Furthermore, the feedback from participants demonstrated the strong approval of the 4A program, particularly in its ability to engage users, reflect cognitive skills, and provide relevant and clear assessments. The high ratings for scenario-based learning and the development of analytical skills suggest that the program effectively supports critical thinking. Areas for improvement include further refinement of voice-recorded response features and addressing any challenges participants face in adapting to non-traditional assessment formats. The findings of this study align with the growing body of research supporting the integration of educational technology in healthcare training. The AI-assisted answer assessment (4A) program exemplifies how AI-powered tools can enhance traditional cognitive assessments, ensuring reliability, accuracy, and external validity. Future research should explore the broader applications of AI-driven assessments within educational technology to optimize learning outcomes in nursing education. These insights provide valuable guidance for enhancing the program’s usability and expanding its application in broader educational contexts.
Limitations
Several methodological limitations should be noted when interpreting this study. Firstly, the study was conducted in a specific nursing education institution and with only fourth-year nursing students, which may limit the generalizability of the findings to other settings and other student groups. Secondly, the duration of the intervention and the follow-up period for assessing long-term effects were relatively short.

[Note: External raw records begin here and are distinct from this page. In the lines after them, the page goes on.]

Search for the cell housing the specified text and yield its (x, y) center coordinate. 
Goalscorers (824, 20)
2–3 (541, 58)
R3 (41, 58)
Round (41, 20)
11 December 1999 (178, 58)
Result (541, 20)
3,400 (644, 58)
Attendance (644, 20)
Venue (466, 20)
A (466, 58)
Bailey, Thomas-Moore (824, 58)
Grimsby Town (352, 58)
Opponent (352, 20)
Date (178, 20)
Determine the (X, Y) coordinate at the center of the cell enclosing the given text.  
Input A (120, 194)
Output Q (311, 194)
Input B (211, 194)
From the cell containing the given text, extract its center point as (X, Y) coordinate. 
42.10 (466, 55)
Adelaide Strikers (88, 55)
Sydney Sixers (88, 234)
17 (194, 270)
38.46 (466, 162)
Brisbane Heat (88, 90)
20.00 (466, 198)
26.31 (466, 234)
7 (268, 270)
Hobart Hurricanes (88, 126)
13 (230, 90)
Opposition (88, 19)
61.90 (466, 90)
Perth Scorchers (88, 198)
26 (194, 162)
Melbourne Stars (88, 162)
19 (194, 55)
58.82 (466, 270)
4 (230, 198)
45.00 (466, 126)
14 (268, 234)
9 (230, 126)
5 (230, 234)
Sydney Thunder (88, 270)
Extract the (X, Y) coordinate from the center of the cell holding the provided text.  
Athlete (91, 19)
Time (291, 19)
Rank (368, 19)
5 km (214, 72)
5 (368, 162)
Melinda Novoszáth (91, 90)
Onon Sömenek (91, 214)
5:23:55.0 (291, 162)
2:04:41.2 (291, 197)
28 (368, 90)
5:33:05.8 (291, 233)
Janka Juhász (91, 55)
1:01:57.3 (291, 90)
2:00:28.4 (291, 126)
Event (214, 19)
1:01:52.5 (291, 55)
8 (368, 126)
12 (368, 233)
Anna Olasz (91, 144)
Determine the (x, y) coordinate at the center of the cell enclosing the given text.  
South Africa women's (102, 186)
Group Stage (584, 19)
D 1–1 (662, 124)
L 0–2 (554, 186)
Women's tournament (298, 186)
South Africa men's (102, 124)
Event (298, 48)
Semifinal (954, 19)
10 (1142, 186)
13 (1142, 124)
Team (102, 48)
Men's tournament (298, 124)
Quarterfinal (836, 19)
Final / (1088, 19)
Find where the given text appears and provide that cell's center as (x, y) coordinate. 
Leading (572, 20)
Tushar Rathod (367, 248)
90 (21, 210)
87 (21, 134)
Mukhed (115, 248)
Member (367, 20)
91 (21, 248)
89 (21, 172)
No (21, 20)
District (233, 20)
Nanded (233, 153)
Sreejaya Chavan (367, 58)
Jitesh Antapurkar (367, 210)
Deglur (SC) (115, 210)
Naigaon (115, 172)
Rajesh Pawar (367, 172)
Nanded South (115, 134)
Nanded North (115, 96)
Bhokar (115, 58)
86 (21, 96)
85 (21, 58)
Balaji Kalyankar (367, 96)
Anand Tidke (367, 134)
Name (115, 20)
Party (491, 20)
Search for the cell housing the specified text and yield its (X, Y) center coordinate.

Future research could explore the sustained impact of the 4A program over an extended period. Thirdly, the study focused on cognitive skills assessment and did not examine other aspects, such as student satisfaction or engagement with the learning program. Lastly, the limitation of this study is the reliance on the ChatGPT-4 API for NLP-based text analysis. While this model demonstrated robust accuracy in processing nursing students’ audio transcripts, alternative NLP models such as DeepSeek, GPT-3.5, BERT, or healthcare-specific AI models might yield different results due to variations in training data, contextual understanding, and domain adaptation. Future studies could explore comparative analyses of multiple NLP models to assess their relative performance in cognitive skill evaluation within nursing education.